Data extracted from a collection:
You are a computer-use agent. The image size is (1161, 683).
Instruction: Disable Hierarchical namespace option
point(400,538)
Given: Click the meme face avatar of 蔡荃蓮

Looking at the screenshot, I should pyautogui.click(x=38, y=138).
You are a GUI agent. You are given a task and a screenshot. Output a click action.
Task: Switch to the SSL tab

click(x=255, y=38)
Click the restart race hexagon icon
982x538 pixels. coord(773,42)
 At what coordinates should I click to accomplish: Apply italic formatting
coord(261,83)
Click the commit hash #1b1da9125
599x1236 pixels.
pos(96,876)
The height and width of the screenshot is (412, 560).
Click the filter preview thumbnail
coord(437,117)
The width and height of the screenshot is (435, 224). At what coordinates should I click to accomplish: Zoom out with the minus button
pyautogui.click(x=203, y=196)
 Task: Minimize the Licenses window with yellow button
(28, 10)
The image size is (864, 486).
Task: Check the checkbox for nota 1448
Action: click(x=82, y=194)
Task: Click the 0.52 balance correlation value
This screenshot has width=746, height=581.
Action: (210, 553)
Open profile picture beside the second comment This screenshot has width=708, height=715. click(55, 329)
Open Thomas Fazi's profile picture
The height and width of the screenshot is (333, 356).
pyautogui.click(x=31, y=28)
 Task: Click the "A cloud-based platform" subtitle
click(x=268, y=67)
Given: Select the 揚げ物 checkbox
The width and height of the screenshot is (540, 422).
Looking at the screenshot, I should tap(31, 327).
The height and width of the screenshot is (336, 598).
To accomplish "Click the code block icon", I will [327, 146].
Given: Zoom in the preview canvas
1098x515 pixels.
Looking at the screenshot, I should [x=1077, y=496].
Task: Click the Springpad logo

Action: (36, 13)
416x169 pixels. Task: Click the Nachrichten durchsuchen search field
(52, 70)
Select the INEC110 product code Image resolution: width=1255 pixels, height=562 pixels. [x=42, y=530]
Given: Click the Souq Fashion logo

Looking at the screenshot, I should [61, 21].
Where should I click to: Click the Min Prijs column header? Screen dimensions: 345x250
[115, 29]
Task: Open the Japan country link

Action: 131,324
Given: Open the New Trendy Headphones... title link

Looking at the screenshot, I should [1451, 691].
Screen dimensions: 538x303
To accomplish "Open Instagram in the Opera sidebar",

**Your objective**
Find the line that contains "At what coordinates should I click to accomplish: Apply". Write out that line and every line after it through the end of the data, exactly, and nothing else.

**Completed task**
 At what coordinates should I click to accomplish: Apply italic formatting
coord(261,83)
Click the commit hash #1b1da9125
599x1236 pixels.
pos(96,876)
The height and width of the screenshot is (412, 560).
Click the filter preview thumbnail
coord(437,117)
The width and height of the screenshot is (435, 224). At what coordinates should I click to accomplish: Zoom out with the minus button
pyautogui.click(x=203, y=196)
 Task: Minimize the Licenses window with yellow button
(28, 10)
The image size is (864, 486).
Task: Check the checkbox for nota 1448
Action: click(x=82, y=194)
Task: Click the 0.52 balance correlation value
This screenshot has width=746, height=581.
Action: (210, 553)
Open profile picture beside the second comment This screenshot has width=708, height=715. click(55, 329)
Open Thomas Fazi's profile picture
The height and width of the screenshot is (333, 356).
pyautogui.click(x=31, y=28)
 Task: Click the "A cloud-based platform" subtitle
click(x=268, y=67)
Given: Select the 揚げ物 checkbox
The width and height of the screenshot is (540, 422).
Looking at the screenshot, I should tap(31, 327).
The height and width of the screenshot is (336, 598).
To accomplish "Click the code block icon", I will [327, 146].
Given: Zoom in the preview canvas
1098x515 pixels.
Looking at the screenshot, I should [x=1077, y=496].
Task: Click the Springpad logo

Action: (36, 13)
416x169 pixels. Task: Click the Nachrichten durchsuchen search field
(52, 70)
Select the INEC110 product code Image resolution: width=1255 pixels, height=562 pixels. [x=42, y=530]
Given: Click the Souq Fashion logo

Looking at the screenshot, I should [61, 21].
Where should I click to: Click the Min Prijs column header? Screen dimensions: 345x250
[115, 29]
Task: Open the Japan country link

Action: 131,324
Given: Open the New Trendy Headphones... title link

Looking at the screenshot, I should [1451, 691].
Screen dimensions: 538x303
To accomplish "Open Instagram in the Opera sidebar",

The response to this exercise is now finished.